Show comparison with significance testing (paired bootstrap or McNemar) — a 2% difference on 50 cases is noise.
Multi-tenant — why this is a platform
Each product team has its own:
- suite of test cases
- prompt versions and models
- gate thresholds
- review queue for their reviewers
Mention namespace isolation, per-team budgets, and a shared LLM-judge pool that all teams calibrate against the same human-rated calibration set.
Failure modes worth naming
- Goodhart's law: teams over-fit to the eval suite. Counter by rotating a "hidden" subset of cases that aren't visible to the prompt authors.
- Stale gold: golden answers become wrong as products evolve. Schedule periodic re-validation by humans, not just versioning.
- Judge drift: when the judge model is updated, all historical scores become incomparable. Pin the judge model version per gate, upgrade explicitly.
- Cost explosion: rubric-based scoring with a frontier model is expensive. Use a cheaper judge for first-pass and escalate only on borderline cases.
- Slow feedback loop: a 4-hour eval suite kills iteration speed. Provide a fast "smoke" suite (~5 minutes) for PR-time feedback and the full suite for release gates.
Rollout
- Pilot with one team — usually the team with the most release pain. Build the full loop for their suite first.
- Onboard 2-3 more teams — each adds requirements that stress the platform. Resist temptation to special-case; generalize.
- Mandatory gate — leadership commits to "no LLM feature ships without an eval gate." This is a policy decision, not a tooling one.
- Cost budgets — per-team budgets on judge calls so a runaway suite doesn't blow up the platform's bill.

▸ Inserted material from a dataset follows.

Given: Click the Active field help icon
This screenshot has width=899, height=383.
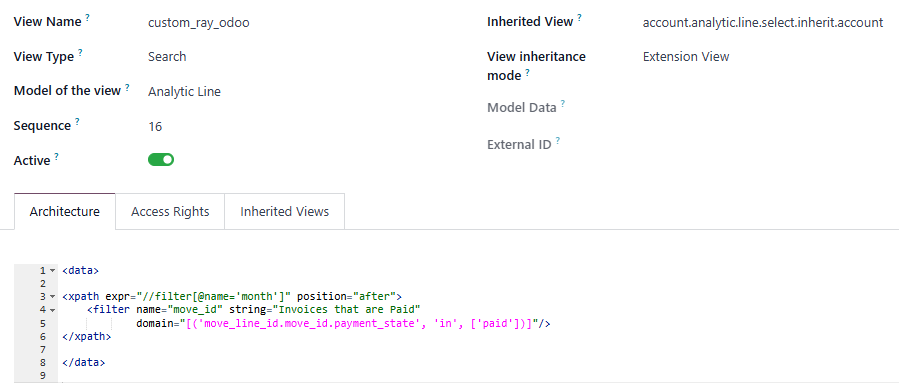Looking at the screenshot, I should (x=56, y=157).
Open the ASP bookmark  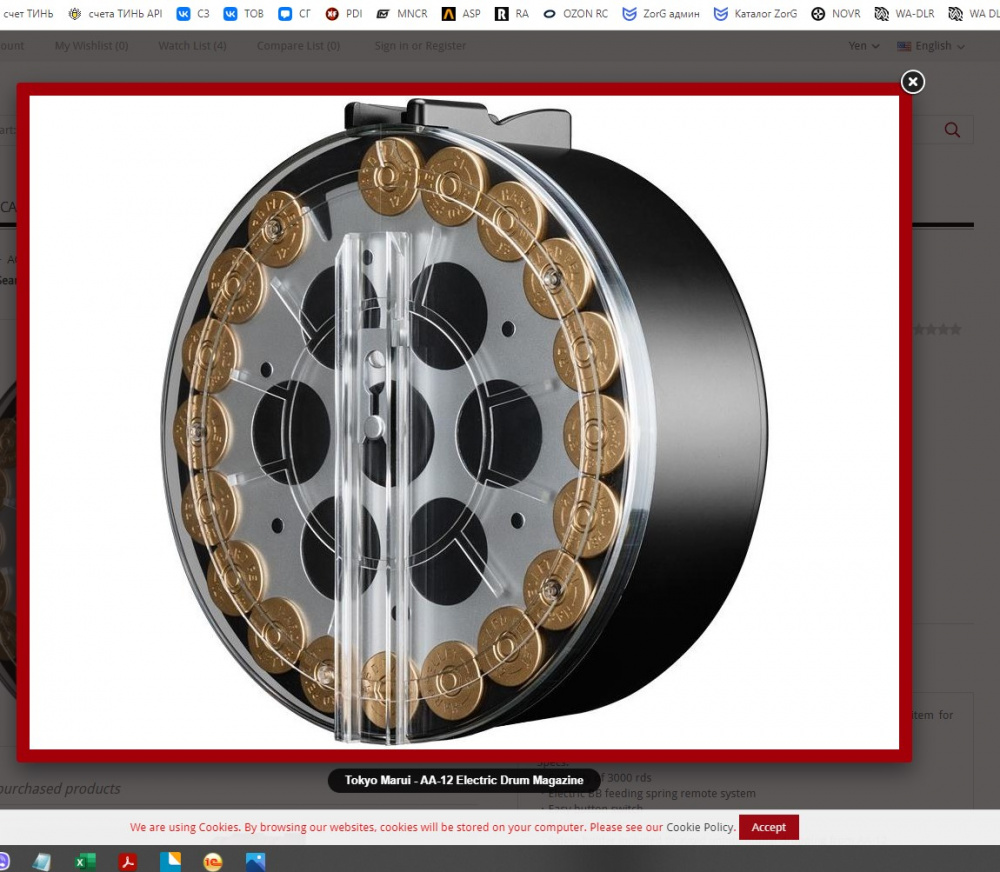click(x=461, y=14)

What the architect signal looks like
Close with the meta point: the platform's job is to make the cost of not evaluating higher than the cost of evaluating. Name the one cultural shift you would defend (no LLM feature ships without a regression-gated eval), and the one technical investment that has compounding value (a calibrated LLM-judge with quarterly human re-validation).